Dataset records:
* BEGIN *

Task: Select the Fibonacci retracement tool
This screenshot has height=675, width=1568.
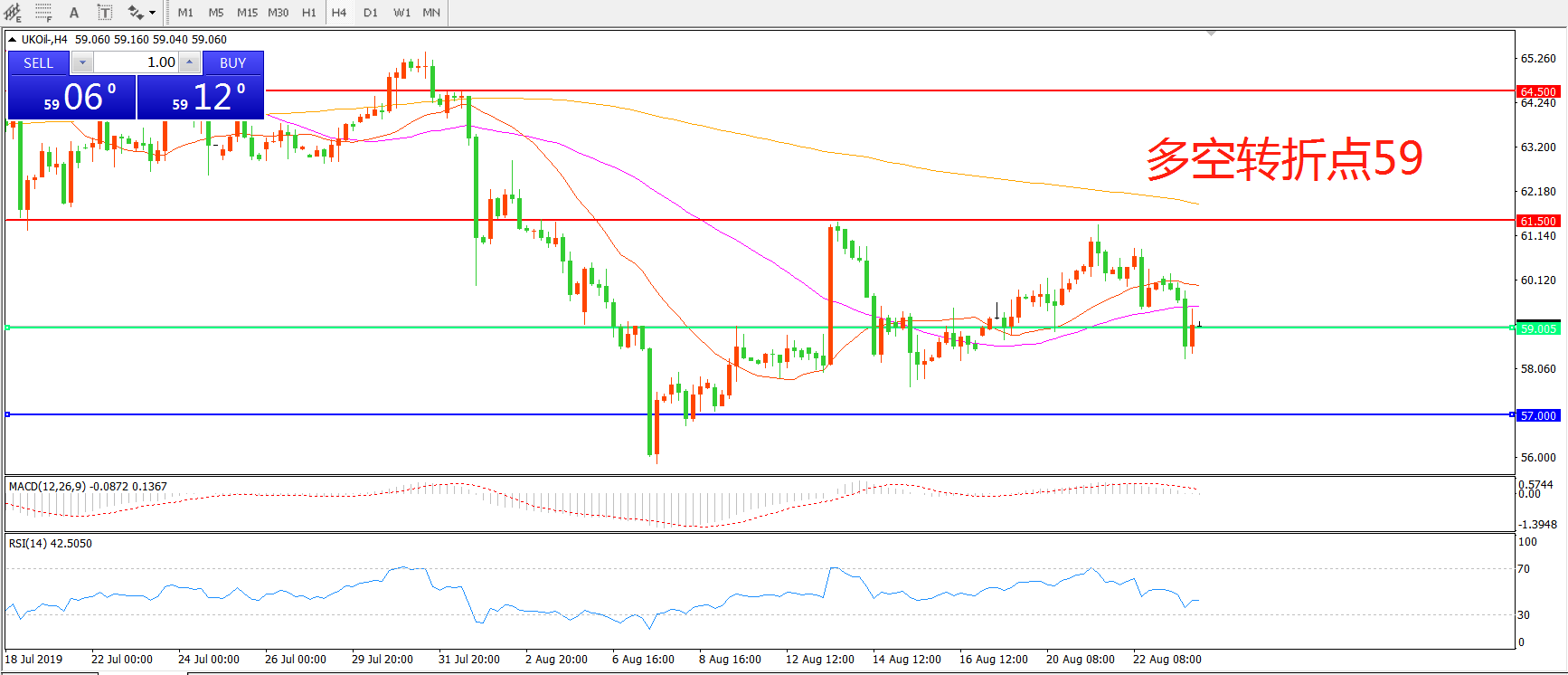Action: (43, 13)
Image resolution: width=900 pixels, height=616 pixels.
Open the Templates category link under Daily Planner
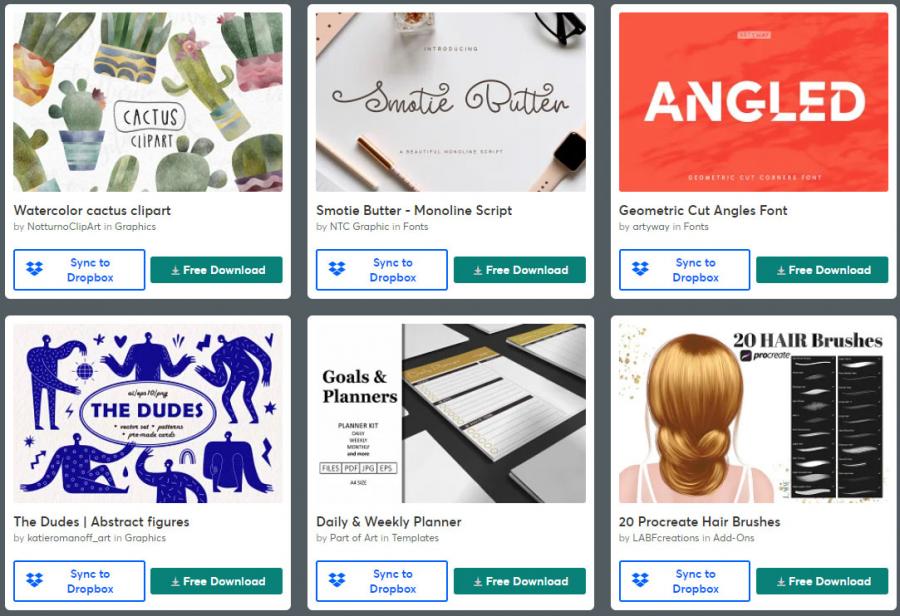(415, 538)
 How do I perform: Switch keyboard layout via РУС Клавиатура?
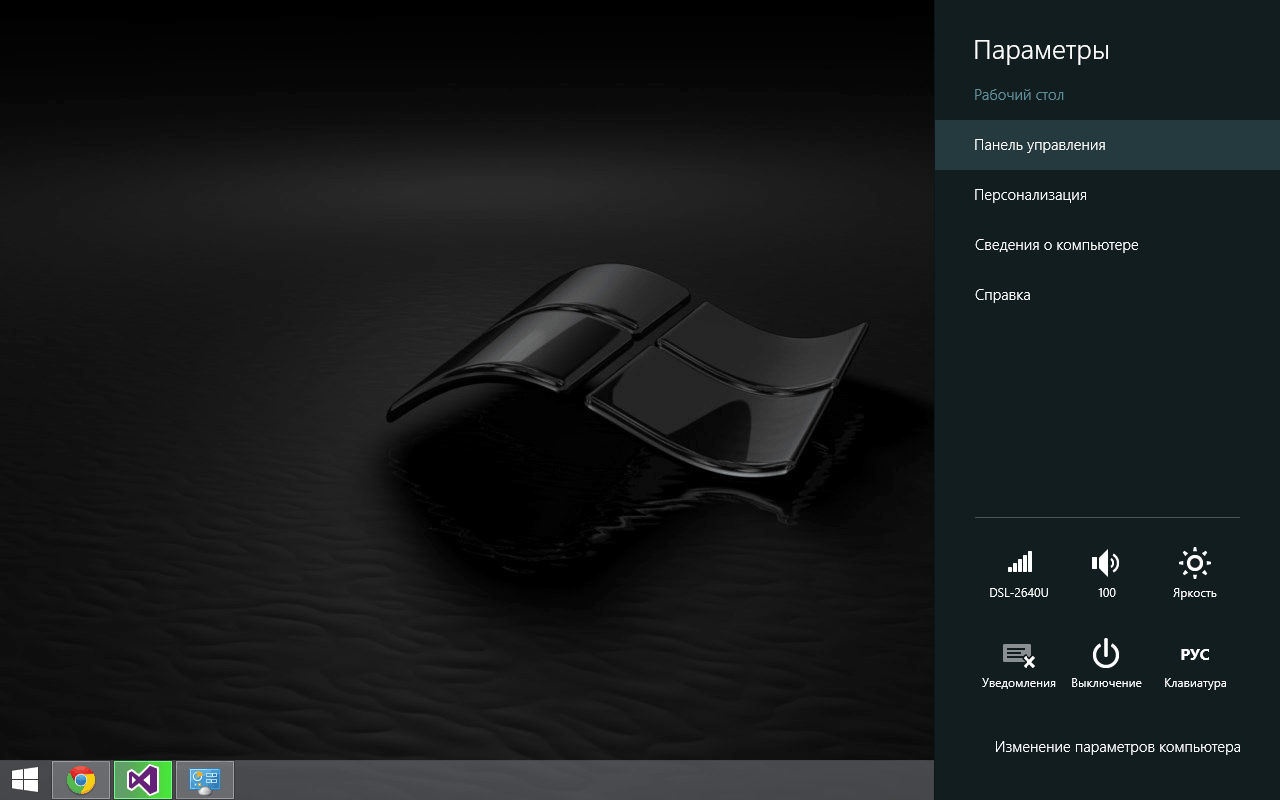pos(1194,655)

* END *

Problem requirements >> Return every line of the data above that contains the word "height".

Task output >>
This screenshot has height=675, width=1568.
Image resolution: width=900 pixels, height=616 pixels.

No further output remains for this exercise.